■ EXERCISE DETAILS
Write the listing out once more, identical to the original but without pictures.

■ PROVIDED RECORDS
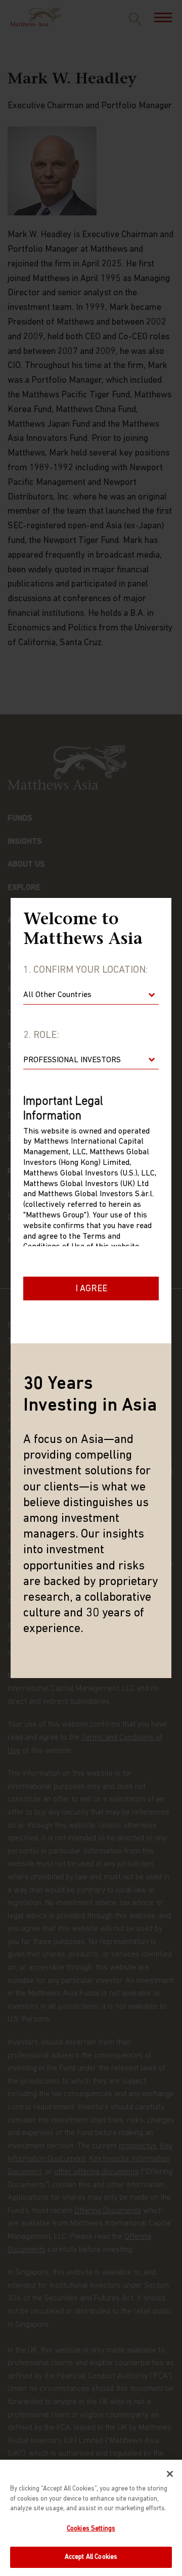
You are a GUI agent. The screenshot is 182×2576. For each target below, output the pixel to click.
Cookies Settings (91, 2528)
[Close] (170, 2474)
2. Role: (41, 1035)
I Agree (91, 1289)
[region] (91, 2518)
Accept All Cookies (91, 2557)
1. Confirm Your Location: (85, 970)
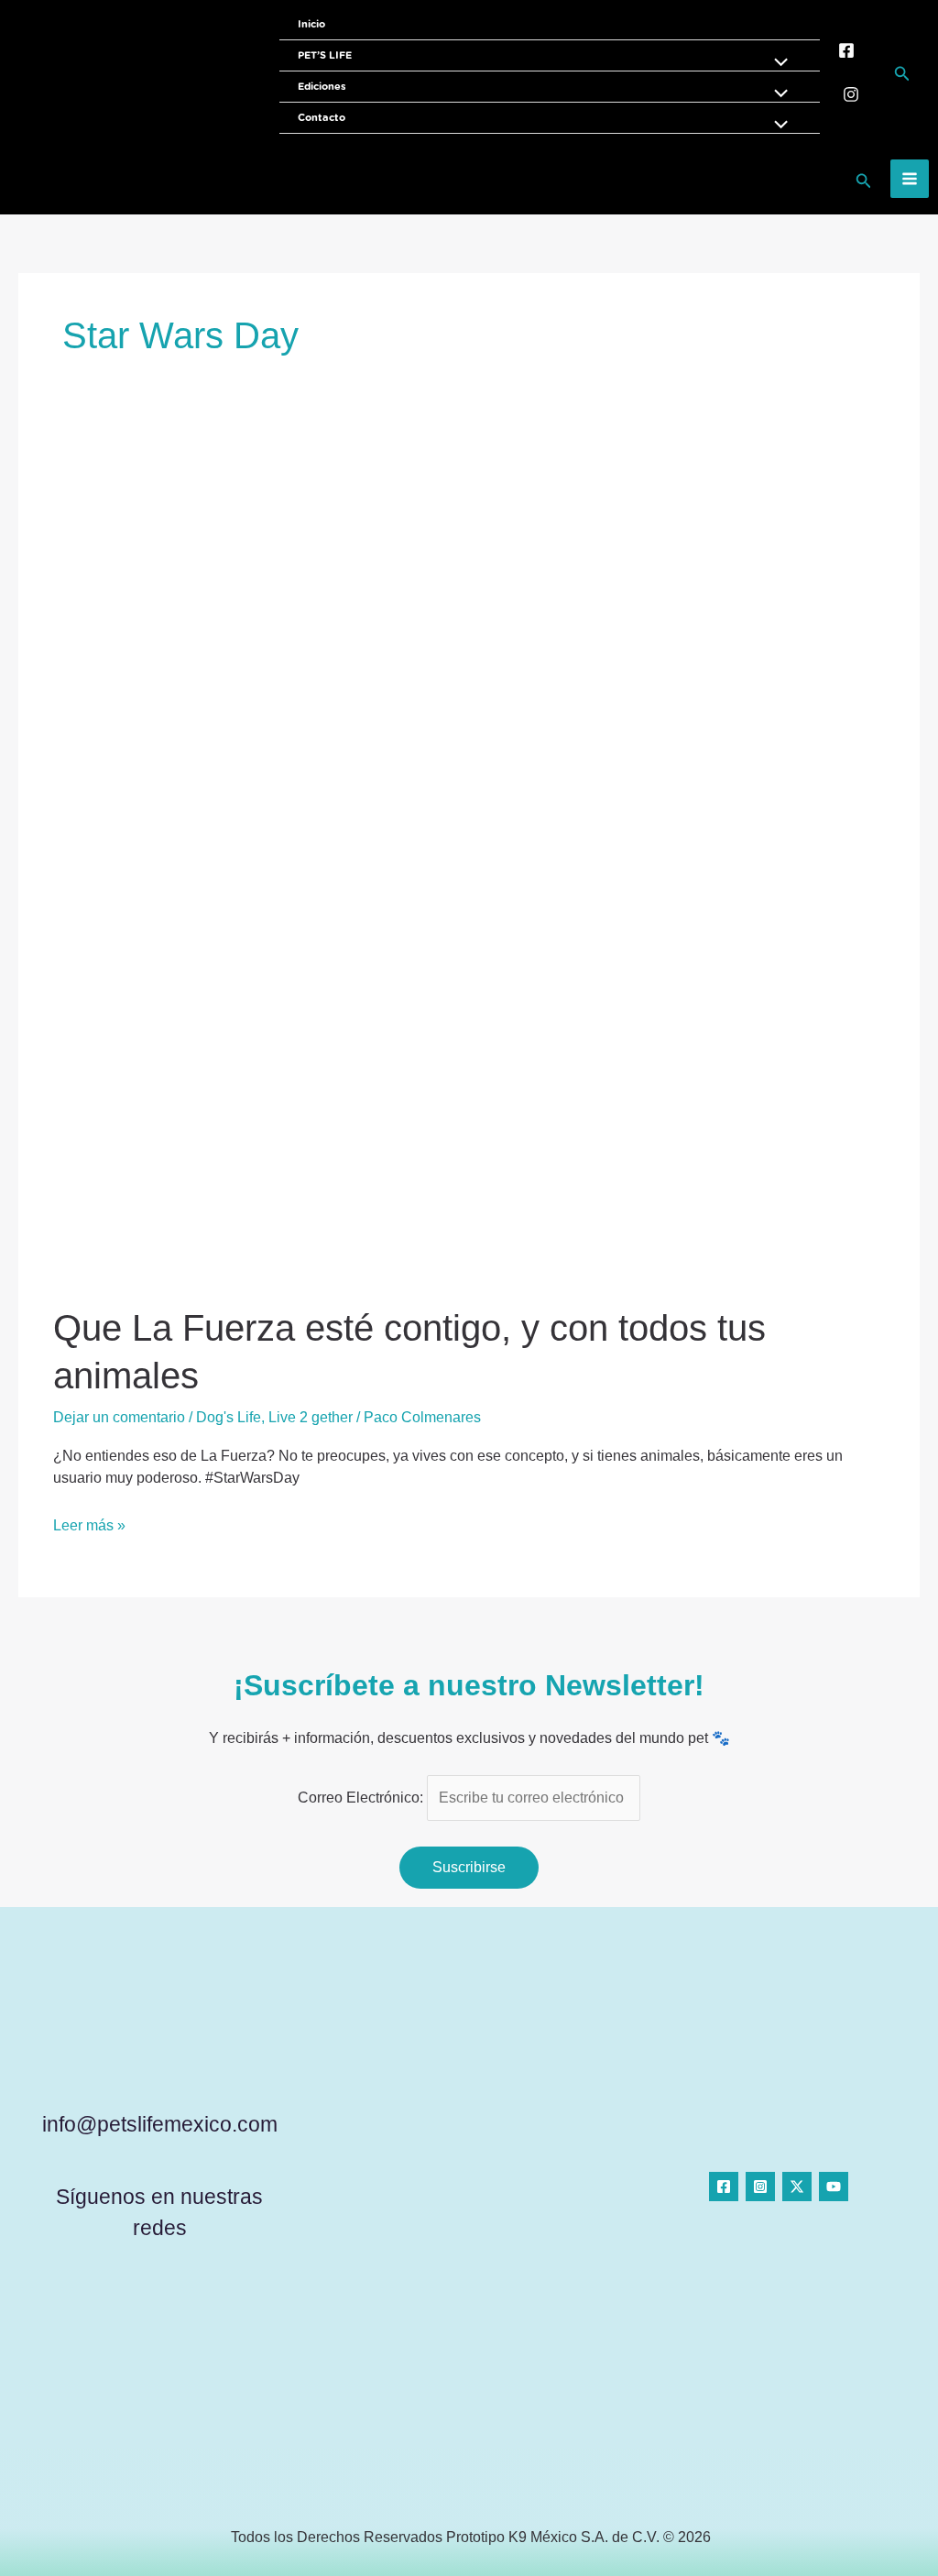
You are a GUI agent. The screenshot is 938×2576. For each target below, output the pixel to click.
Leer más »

■ EXERCISE SOLUTION
You are a GUI agent. The screenshot is 182×2576. For each target below, output the pixel to click.
Cookies Settings (91, 2528)
[Close] (170, 2474)
2. Role: (41, 1035)
I Agree (91, 1289)
[region] (91, 2518)
Accept All Cookies (91, 2557)
1. Confirm Your Location: (85, 970)
You are a GUI agent. The screenshot is 938×2576. For each target below, output the pixel to click.
Leer más »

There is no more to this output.